A coalition of more than 100 retailers, consumers, trade, and transportation organizations on Friday warned East and Gulf coast waterfront employers and the International Longshoremen’s Association (ILA) that a failure to resume master contract negotiations will likely soon result in a diversion of cargo to West Coast ports.
The coalition of beneficial cargo owners (BCOs), agribusinesses, logistics providers, and other supply chain stakeholders led by the National Retail Federation expressed “deep concern” over the recent breakdown in negotiations between the United States Maritime Alliance (USMX) and the ILA for early contract extension negotiations. USMX and the ILA broke off contract talks on Dec. 6 over the definition of automated terminals, which ILA president Harold Daggett opposes. The current master contract covering East and Gulf coast ports will expire on Sept. 30, 2018.
Timing is everything, the BCOs and transportation providers indicated. Last year the Pacific Maritime Association (PMA) and International Longshore and Warehouse Union (ILWU) agreed to extend the West Coast waterfront contract to July 1, 2022. BCOs this spring could establish new relationships with West Coast terminal operators, truckers, warehouse operators, and railroads and begin to divert shipments through Pacific Coast gateways in the Untied States and Canada if the ILA and USMX do not make progress on a new contract. Diversion will accelerate as the September deadline approaches.
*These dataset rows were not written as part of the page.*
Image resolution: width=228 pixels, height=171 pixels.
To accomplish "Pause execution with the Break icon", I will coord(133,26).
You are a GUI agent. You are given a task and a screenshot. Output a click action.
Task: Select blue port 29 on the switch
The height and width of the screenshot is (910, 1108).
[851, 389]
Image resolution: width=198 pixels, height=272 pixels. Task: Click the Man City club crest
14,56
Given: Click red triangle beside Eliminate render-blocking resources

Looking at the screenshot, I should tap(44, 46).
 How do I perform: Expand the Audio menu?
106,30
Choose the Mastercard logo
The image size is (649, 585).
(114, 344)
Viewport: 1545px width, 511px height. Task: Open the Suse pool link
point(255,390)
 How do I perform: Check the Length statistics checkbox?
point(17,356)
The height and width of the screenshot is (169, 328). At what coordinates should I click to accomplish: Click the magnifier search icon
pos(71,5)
BCOs emphasize this is not an idle threat, and the occurrence of cargo diversion in years when a waterfront contract is up for renewal is “well documented.” The West Coast share of US imports from Asia dropped 12 percent from 79 percent in 2005 to 67 percent in 2016, based at least in part on labor dissention at West Coast ports. The PMA and ILWU had contentious contract negotiations in 2002 and again in 2014 to 2015 that involved crippling ILWU work slowdowns and employer retaliation.
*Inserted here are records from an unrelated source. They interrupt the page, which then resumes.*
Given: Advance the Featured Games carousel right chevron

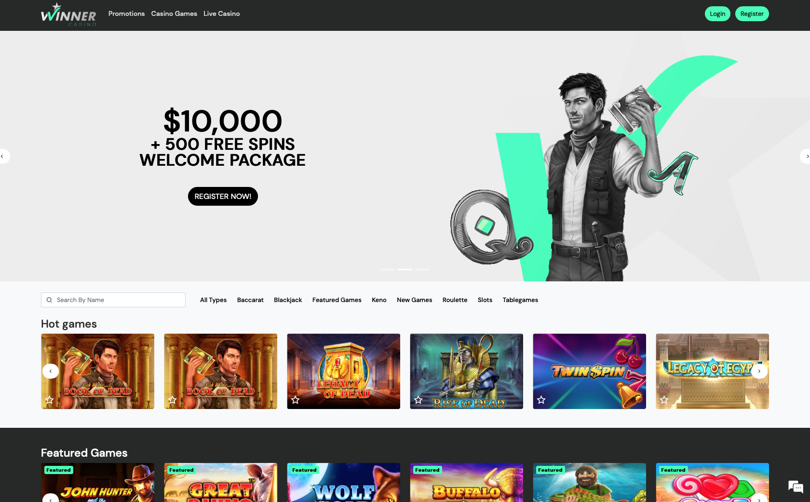Looking at the screenshot, I should pos(759,499).
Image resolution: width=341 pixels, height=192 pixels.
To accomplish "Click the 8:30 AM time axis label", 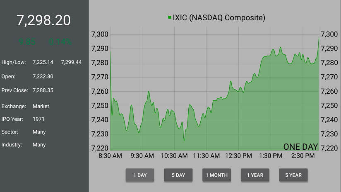I will pyautogui.click(x=110, y=156).
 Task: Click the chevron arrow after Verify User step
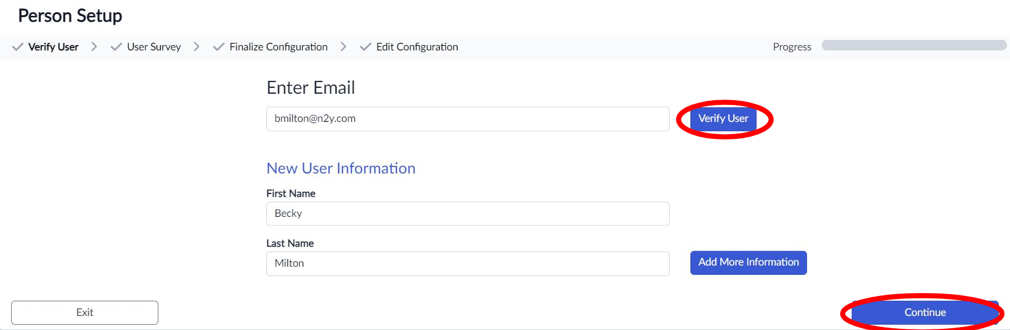tap(94, 46)
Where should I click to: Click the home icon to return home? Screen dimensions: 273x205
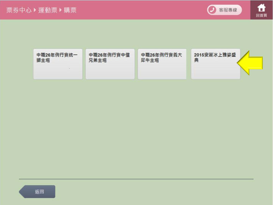(x=261, y=8)
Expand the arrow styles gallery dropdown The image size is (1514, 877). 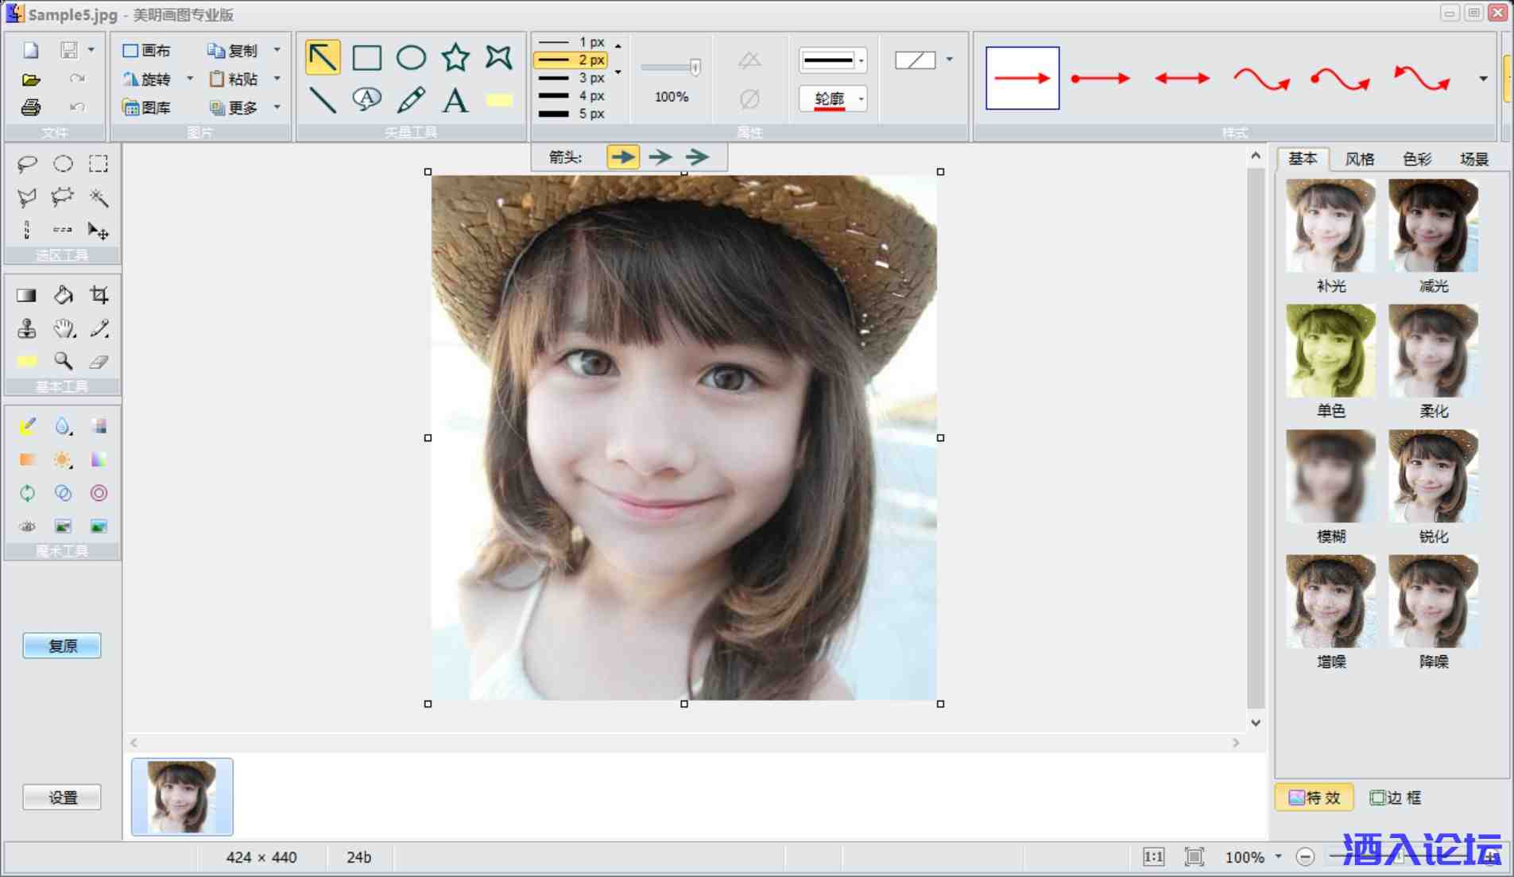point(1483,79)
The coalition said the cargo gains at East and Gulf coast ports “could just as easily shift back to West Coast gateways, where a long-term contract is in place.” They note this would be ironic at a time when East and Gulf coast ports are increasing their advantage now that mega-ships on all-water services from Asia can transit the enlarged Panama Canal.
BCOs emphasize the importance of certainty in cargo routing. If they enter a year in which no longshore contract negotiations are scheduled, they plan their entire supply chain for the year based upon assurances of port performance, the all-in cost of transportation, carrier capacity, and other basic logistics factors. However, even if there are no early warnings of labor-management dissension, BCOs will hedge their bets early on in order to avoid being shut out later in the year if contract negotiations break down.
“We strongly encourage both sides to return to the table as soon as possible to resume negotiations,” the coalition stated.